* TEXT SEGMENT
^^^^

ICD CACThe ICD-10 October 2014 compliance deadline will soon be here. Managing the transition from ICD-9 to ICD-10 is especially critical for small practices—a successful transition is vital to their success and often their continuing survival. If they weather the change, they’ll be well positioned to realize improved reimbursement models, lowering their costs while improving the quality of their patients’ patient care. Yet the transition is costly, especially for smaller practices, which typically have limited access to sophisticated conversion technologies, experienced conversion specialists and in depth training programs. The use of computer assisted coding is critical to the success of ICD-10 conversion.

What a Computer Assisted Coding System (CAC) Does

  • Scans EHR documents
  • Identifies key terms using NLP (Natural Language Processing) and other technologies
  • Suggests progress (CPT) and diagnostic codes (ICD-9 and ICD-10) that match the terms

What It Doesn’t Do

  • Eliminate the needed for skilled coders

What a Computer-Assisted Coding System Should Produce

  • Increased medical coder efficiency
  • Better medical coding accuracy
  • Quicker medical billing
  • Increased revenue from better itemized bills
  • Identification of clinical documentation gaps

Does CAC Work?

There are many CAC systems vendors offering their services to practices as the ICD-10 deadline looms. But data regarding CAC’s ICD-10 conversion effectiveness is scant. To aid in understanding the usefulness of CAC technology in ICD-10 implementation, the AHIMA Foundation and Cleveland Clinic jointly conducted a research project to examine the impact of CAC technology on data quality, timeliness of processing and the role and impact of coders on the process. Underwritten by CAC vendor 3M Corporation, this pilot program sought to answer two basic questions:

  • Is there a measurable difference between traditional coding and the use of CAC in terms of coding timeliness and accuracy?

^^^^

* WHAT YOU HAVE TO DO
Set down word for word the part of the passage on computer-assisted coding for ICD-10 starting with "There are many" and going on through "timeliness and accuracy?".

* DATA SEGMENT

^^^^

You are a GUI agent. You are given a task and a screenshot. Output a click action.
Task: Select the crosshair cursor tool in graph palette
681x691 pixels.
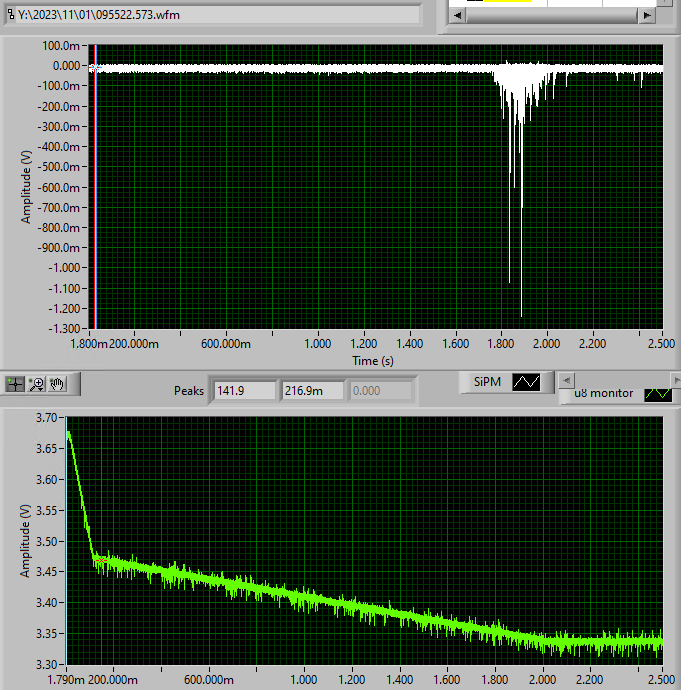coord(16,383)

^^^^

* COMPLETED TASK
There are many CAC systems vendors offering their services to practices as the ICD-10 deadline looms. But data regarding CAC’s ICD-10 conversion effectiveness is scant. To aid in understanding the usefulness of CAC technology in ICD-10 implementation, the AHIMA Foundation and Cleveland Clinic jointly conducted a research project to examine the impact of CAC technology on data quality, timeliness of processing and the role and impact of coders on the process. Underwritten by CAC vendor 3M Corporation, this pilot program sought to answer two basic questions:

  • Is there a measurable difference between traditional coding and the use of CAC in terms of coding timeliness and accuracy?